» **Task item**: Wherever a picture appears, leave it out; set down everything else in the records exactly.

» **Exercise inputs**:

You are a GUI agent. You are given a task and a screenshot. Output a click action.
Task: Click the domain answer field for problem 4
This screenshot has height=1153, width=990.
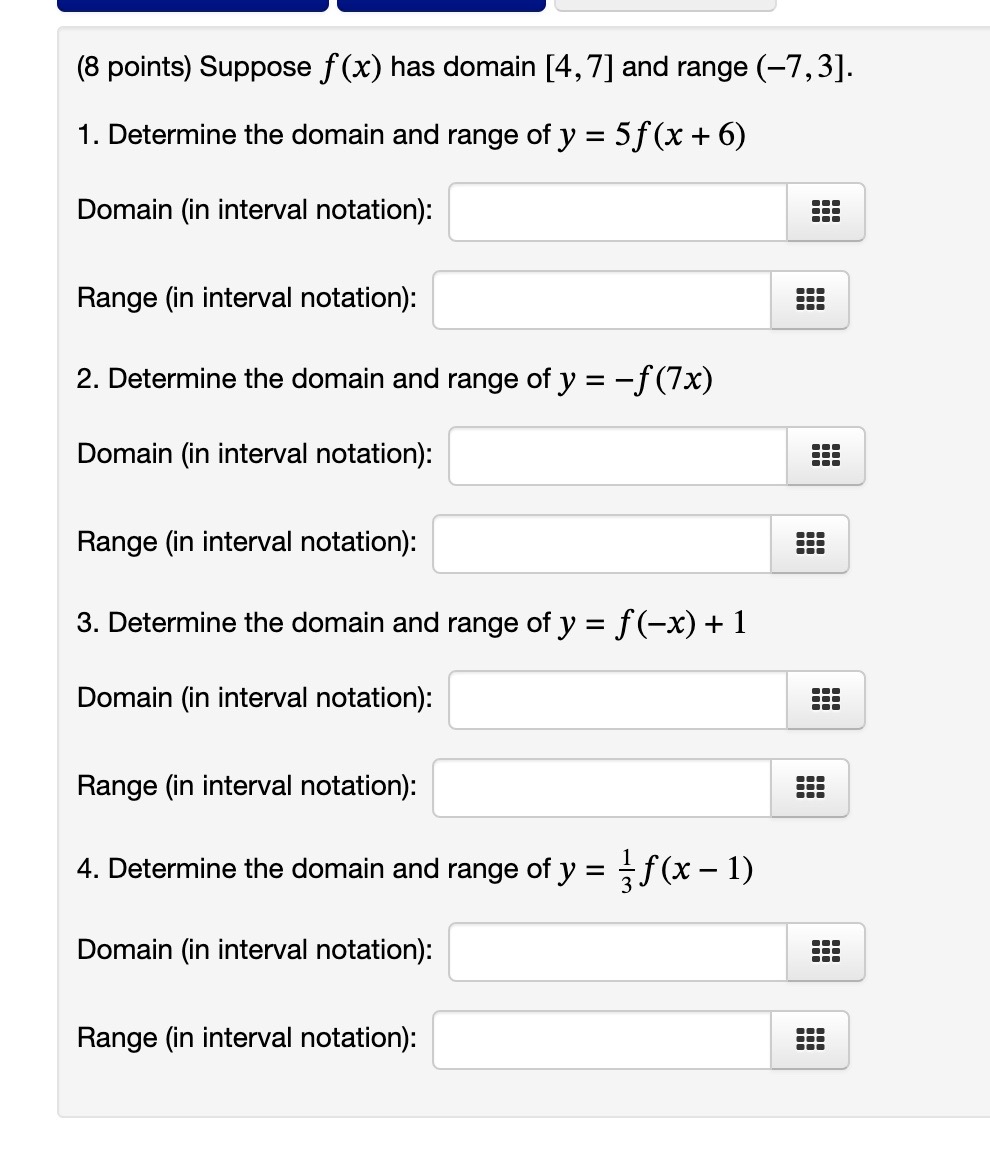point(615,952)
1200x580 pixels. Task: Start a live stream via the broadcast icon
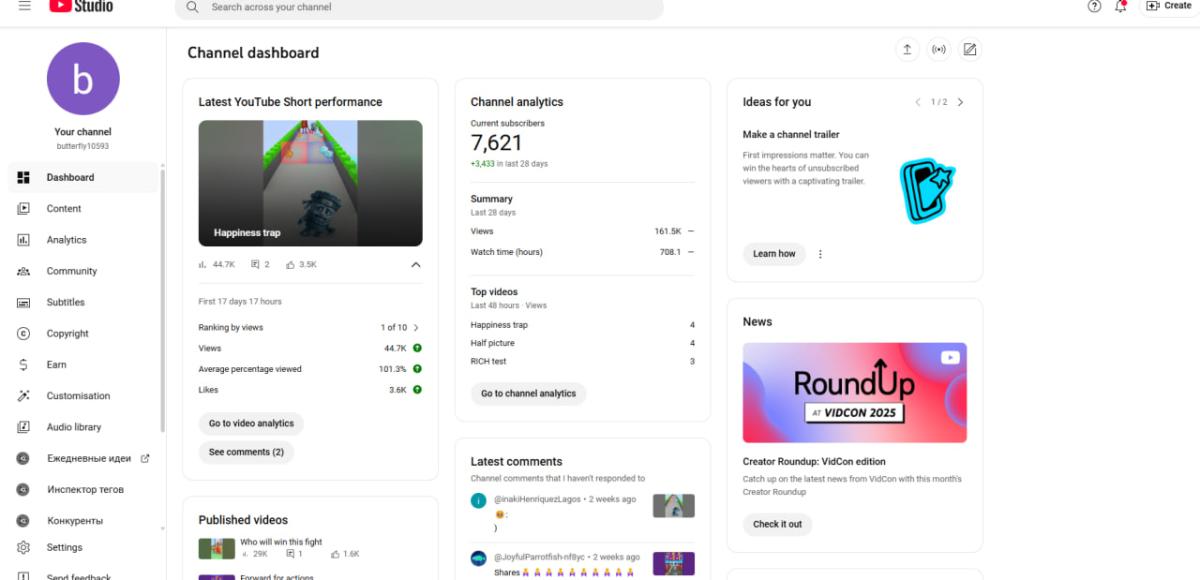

» **Response**:
You are a GUI agent. You are given a task and a screenshot. Output a click action.
Task: Click the domain answer field for problem 4
This screenshot has height=1153, width=990.
point(615,952)
1200x580 pixels. Task: Start a live stream via the broadcast icon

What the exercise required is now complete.